Mark Ruffalo was born in Kenosha, Wisconsin, to Marie Rose (Hebert), a stylist and hairdresser, and Frank Lawrence Ruffalo, a construction painter. His father’s ancestry is Italian, and his mother is of half French-Canadian and half Italian descent. Mark moved with his family to Virginia Beach, Virginia, where he lived out most of his teenage years. Following high school, Mark moved with his family to San Diego and soon migrated north, eventually settling in Los Angeles. He took classes at the Stella Adler Conservatory and subsequently co-founded the Orpheus Theatre Company, an Equity-Waiver establishment, where he worked in nearly every capacity. From acting, writing, directing and producing to running the lights and building sets while building his resume. Bartending for nearly nine years to make ends meet and ready to give it all up, a chance meeting and resulting collaboration with playwright/screenwriter Kenneth Lonergan changed everything.
Ruffalo won NY success in Lonergan’s play “This Is Our Youth”, which led to the male lead in Lonergan’s film You Can Count on Me (2000), playing the ne’er-do-well brother of Laura Linney. The performance drew rave reviews and invited comparisons to an early Marlon Brando. Notable roles in The Last Castle (2001), XX/XY (2002), and Windtalkers (2002) followed, although in 2002 Ruffalo was diagnosed with an acoustic neuroma, a type of brain tumor. Though the tumor was benign, the resulting surgery led to a period of partial facial paralysis, from which he fully recovered. In 2003, Ruffalo scored leading roles alongside two popular female stars, playing a police detective opposite Meg Ryan in In the Cut (2003) and the love interest of Gwyneth Paltrow in the comedy View from the Top (2003). Though both films were high-profile box office disappointments, Ruffalo went on to four notable (if highly disparate) films in 2004 – We Don’t Live Here Anymore (2004), Eternal Sunshine of the Spotless Mind (2004), 13 Going on 30 (2004), and Collateral (2004) – which solidified his ability to be both a popular leading man and an acclaimed ensemble player in either comedy or drama.
After 2004, Ruffalo was consistently at work, with leads in popular Hollywood films and independent productions that continued to solidify him as one of film’s most consistently strong actors: Just Like Heaven (2005), All the King’s Men (2006), Zodiac (2007), Reservation Road (2007), and The Brothers Bloom (2008).
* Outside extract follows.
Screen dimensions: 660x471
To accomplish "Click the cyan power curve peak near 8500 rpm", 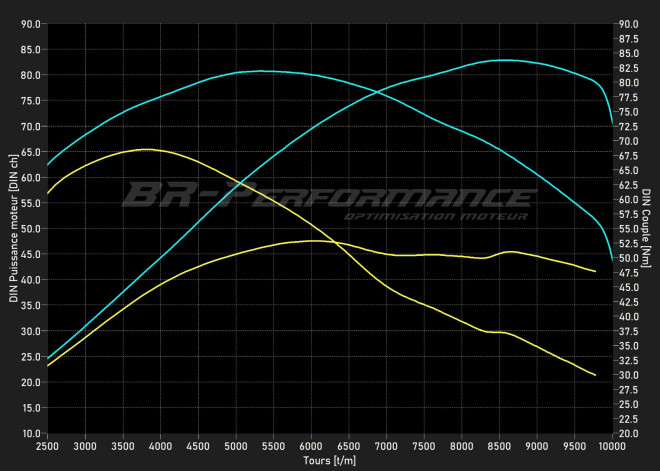I will 508,60.
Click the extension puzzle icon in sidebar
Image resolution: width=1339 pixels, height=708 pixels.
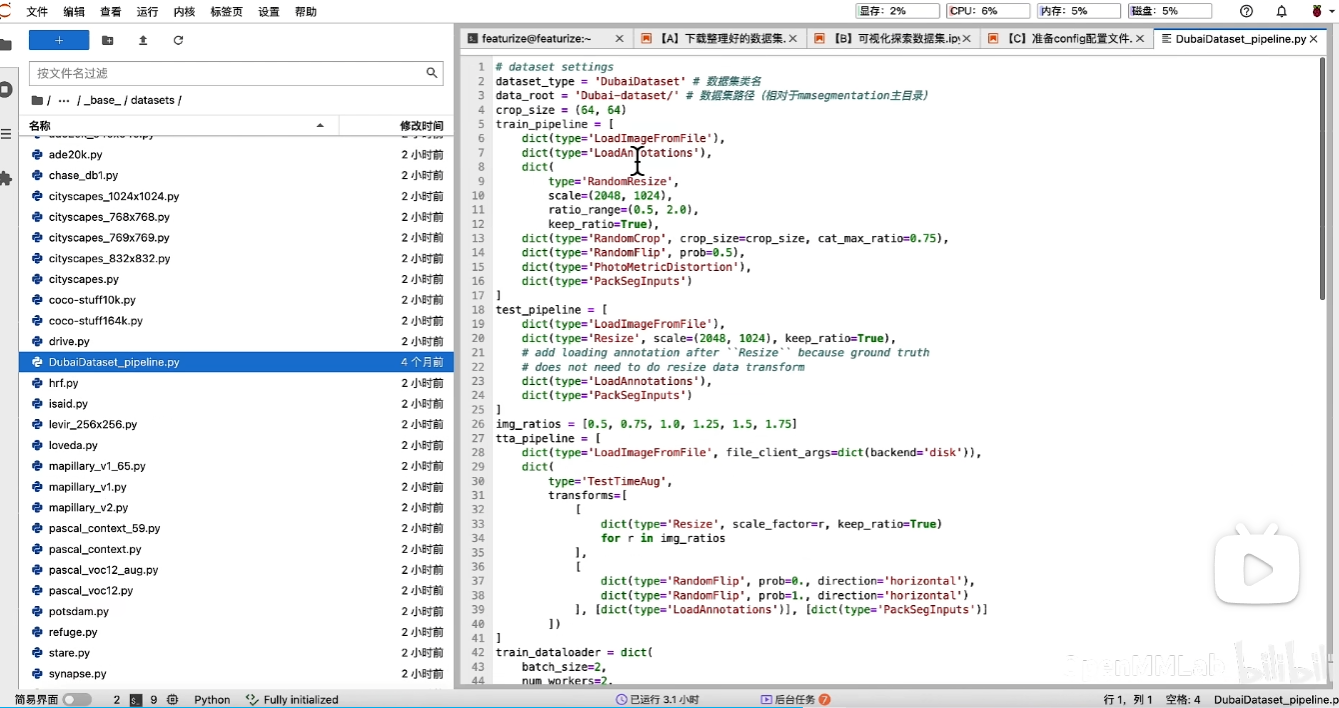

In 2010 Ruffalo achieved something of a breakthrough, by directing the indie film Sympathy for Delicious (2010), which won him the Special Jury Prize at the Sundance Film Festival, and co-starring as the sperm-donor father to lesbian couple Annette Bening and Julianne Moore in The Kids Are All Right (2010). His role in the idiosyncratic domestic comedy/drama earned him Academy Award, Independent Spirit Award, Screen Actors Guild, and BAFTA nominations for Best Supporting Actor.
High-profile roles in Martin Scorsese’s Shutter Island (2010) and ‘Kenneth Longeran”s long-delayed Margaret (2011) followed before Ruffalo’s appearance as Dr. Bruce Banner, aka The Hulk, in Joss Whedon’s blockbuster Avengers Assemble (2012). Garnering highly positive reviews for a role in which actors Eric Bana and Edward Norton could not find success in previous films made Ruffalo a box office star in addition to a critically-acclaimed actor. He is expected to reprise the role in the upcoming 2015 sequel, and reunited with former co-star Gywneth Paltrow in the sex-addiction comedy-drama Thanks for Sharing (2012); Ruffalo also will take the lead in Ryan Murphy’s adaptation of Larry Kramer’s AIDS-drama play The Normal Heart (2014).
Ruffalo has been married to actress Sunrise Coigney since 2000; the couple have three children, a son and two daughters.